Part of AMD's share gains may have been triggered by bets that its shares would fall, or so-called short sales.

Borrowed securities

Short sellers profit from price declines by selling borrowed securities and replacing them with stock bought at lower levels.

The short interest in AMD, which peaked at 25 percent in November, is now at 16 percent of the total float, or shares available for public trading. That's more than three times the short interest in Intel shares. Stock gains for companies with a high percentage of short interest can be exaggerated by a rush to buy the underlying security and unwind short contracts to limit losses if there is positive news that sends the stock higher.

The relative strength index for AMD, a moving average used by traders to gauge whether a stock may be poised to rise or fall, was at 88 last week. Any time the measure goes above 70, a stock is statistically more likely to drop than increase.

For the first three months of 2013, the company reported its third consecutive quarterly loss and is on course to report a second straight yearly net loss, according to data compiled by Bloomberg News.
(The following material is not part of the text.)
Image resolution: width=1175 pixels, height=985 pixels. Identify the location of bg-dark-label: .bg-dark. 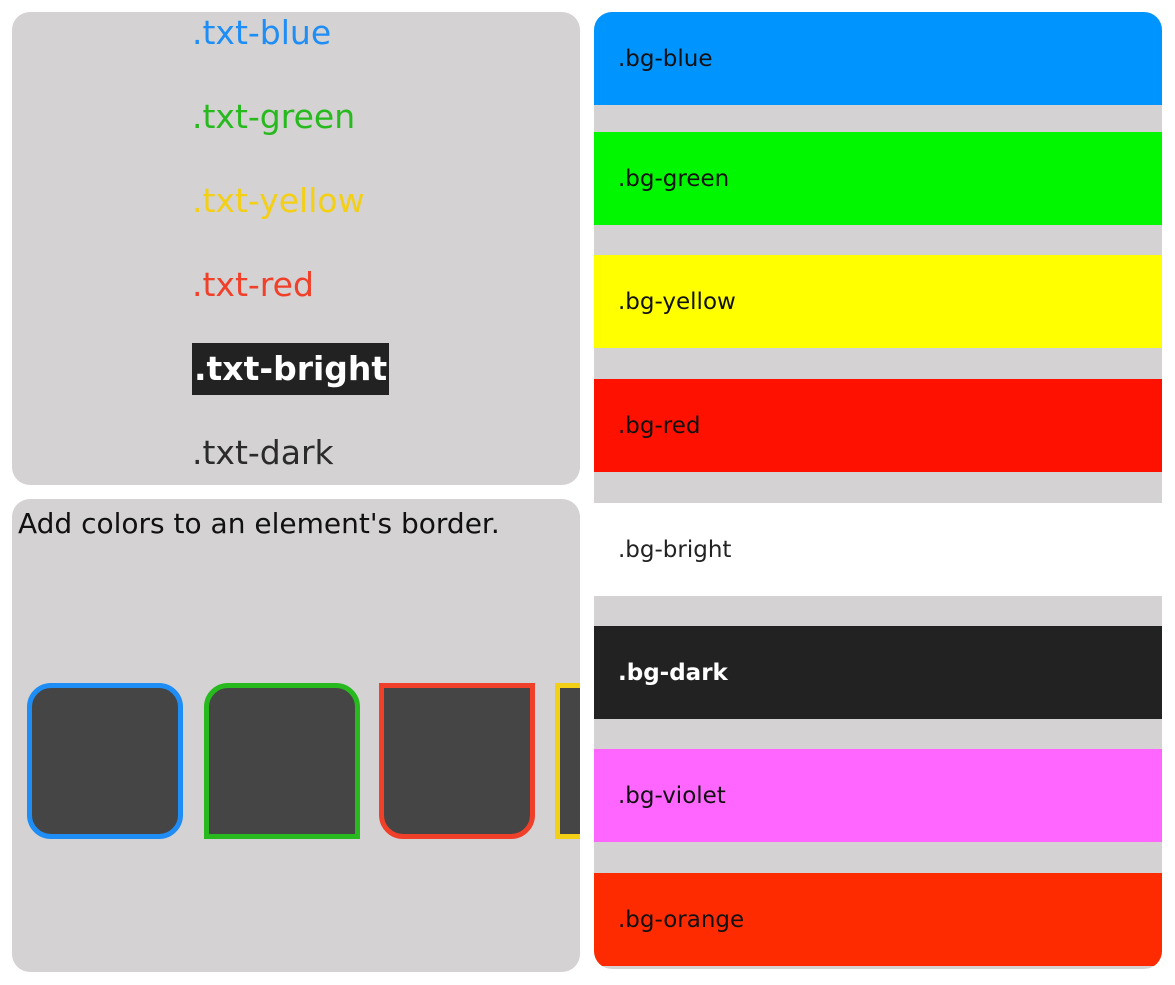
(673, 672).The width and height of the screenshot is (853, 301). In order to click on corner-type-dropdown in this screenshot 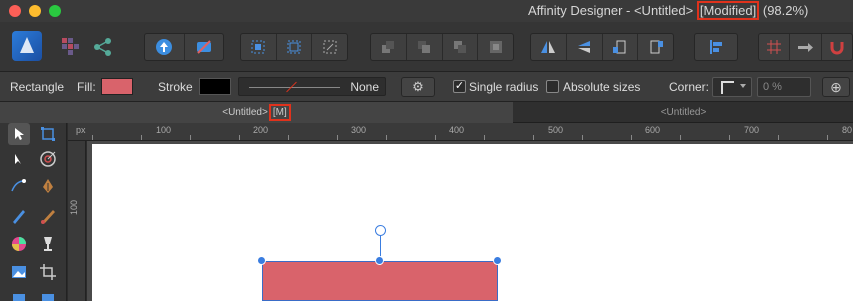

Some analysts, such as Mark Lipacis at Jefferies LLC, are more optimistic about AMD's chances in the PC market, saying it could take market share from Intel with new processors aimed at notebook computers that will retail at US$300 to US$500. The company also has an opportunity to siphon sales from rival graphics-chip maker Nvidia Corp, Lipacis wrote in a report.

Manufacturing delays

Also underpinning any change in AMD's fortunes is the need for an improvement in execution, Rasgon said. The company, the only surviving competitor to Intel in the market for PC microprocessors, has had periods in the past when it's taken share from its larger rival, only to be tripped up by manufacturing or design delays.

AMD's Opteron, introduced in 2003 as its first chip designed for servers that run on PC processors, helped the company grab more than 25 percent of that lucrative market. After failing to bring new chips to market on time, AMD's share had dwindled to 4.3 percent by the fourth quarter of last year, according to Mercury Research. That was close to the level it had before it unveiled Opteron.

Given the company's history, most analysts remain wary. Some 71 percent of the 31 who follow AMD have hold ratings, while 16 percent recommend selling. The chipmaker will have to show measurable benefits from game consoles and other new markets to prove that it can maneuver its way out of the shrinking PC market. And though the game console business is a good start, it's just a first step.

"It seems like a slam dunk," said Rasgon. "But I've seen them miss what I thought were slam dunks."